Step 2: Express R² in terms of SS_reg and SS_tot

\[ R^2 = \frac{SS_{reg}}{SS_{tot}} = \frac{\sum (\hat{y}_i - \bar{y})^2}{\sum (y_i - \bar{y})^2} \]

Step 3: Expand the numerator of the correlation coefficient

\[ \begin{aligned} \sum (y_i - \bar{y})(\hat{y}_i - \bar{y}) &= \sum (y_i\hat{y}_i - y_i\bar{y} - \bar{y}\hat{y}_i + \bar{y}^2) \\ &= \sum y_i\hat{y}_i - n\bar{y}^2 - n\bar{y}^2 + n\bar{y}^2 \\ &= \sum y_i\hat{y}_i - n\bar{y}^2 \\ &= \sum \hat{y}_i^2 - n\bar{y}^2 \quad \text{(since } \sum y_i\hat{y}_i = \sum \hat{y}_i^2 \text{ in simple linear regression)} \\ &= \sum (\hat{y}_i - \bar{y})^2 \end{aligned} \]

Step 4: Write out the squared correlation coefficient

\[ \begin{aligned} r^2 &= \frac{[\sum (y_i - \bar{y})(\hat{y}_i - \bar{y})]^2}{\sum (y_i - \bar{y})^2 \sum (\hat{y}_i - \bar{y})^2} \\ &= \frac{[\sum (\hat{y}_i - \bar{y})^2]^2}{\sum (y_i - \bar{y})^2 \sum (\hat{y}_i - \bar{y})^2} \\ &= \frac{\sum (\hat{y}_i - \bar{y})^2}{\sum (y_i - \bar{y})^2} \\ &= R^2 \end{aligned} \]

4. Conclusion

We have shown that in simple linear regression, the coefficient of determination (R²) is indeed equal to the square of the correlation coefficient between the observed and predicted values.
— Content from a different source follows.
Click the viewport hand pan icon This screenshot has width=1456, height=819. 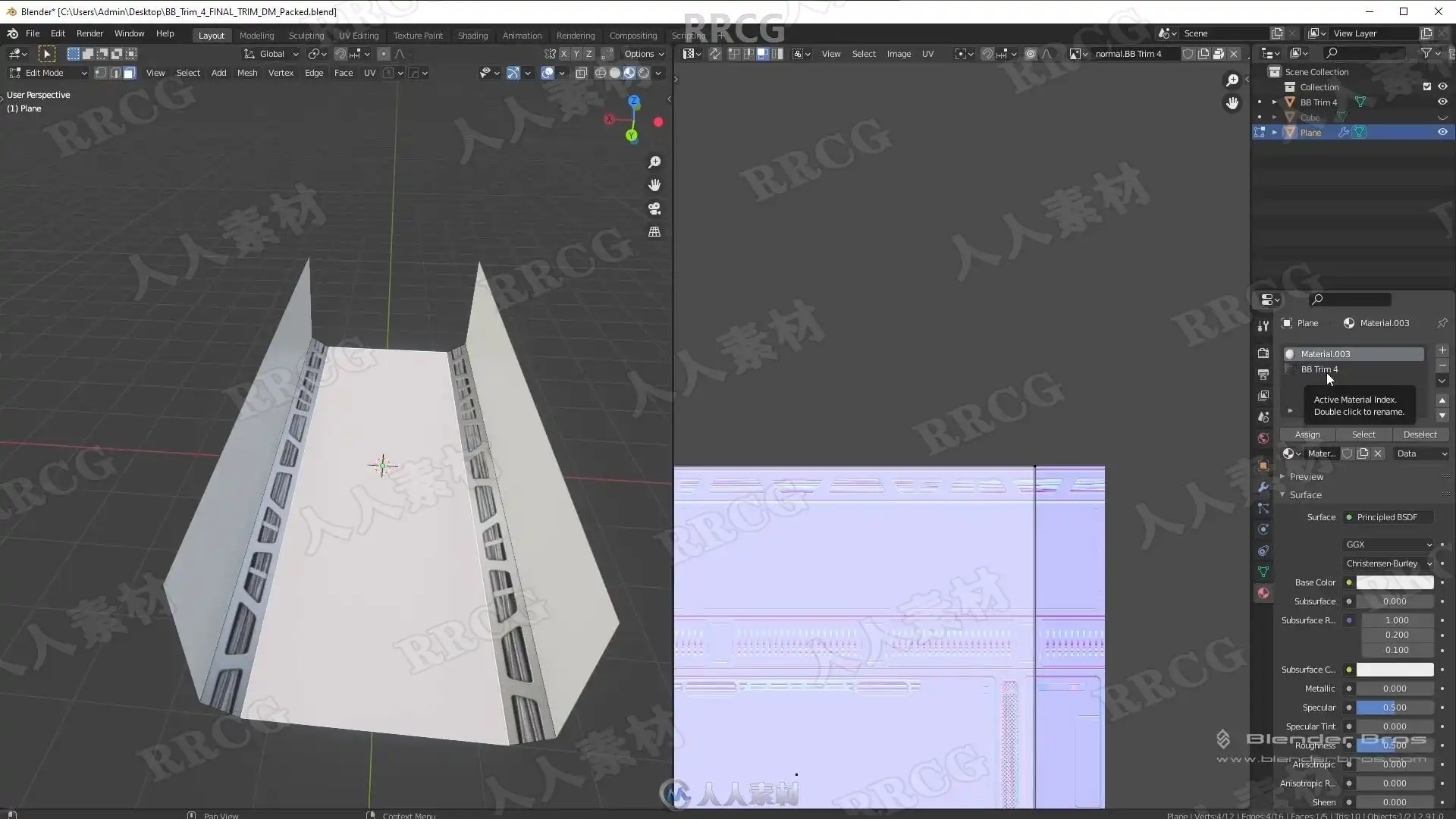click(654, 185)
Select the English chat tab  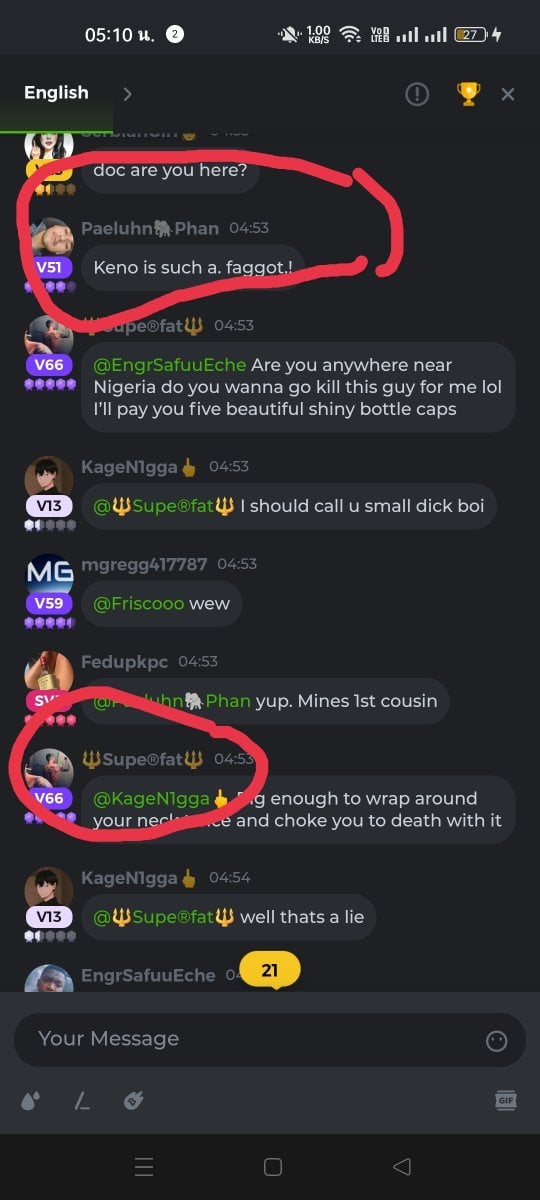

This relationship highlights the dual interpretation of R² in simple linear regression:

  1. As the proportion of variance in the dependent variable that is predictable from the independent variable.
  2. As the square of the correlation between observed and predicted values.

It's important to note that this equality holds specifically for simple linear regression. In multiple regression, R² retains its interpretation as the proportion of variance explained, but it is not necessarily equal to the square of any single correlation coefficient.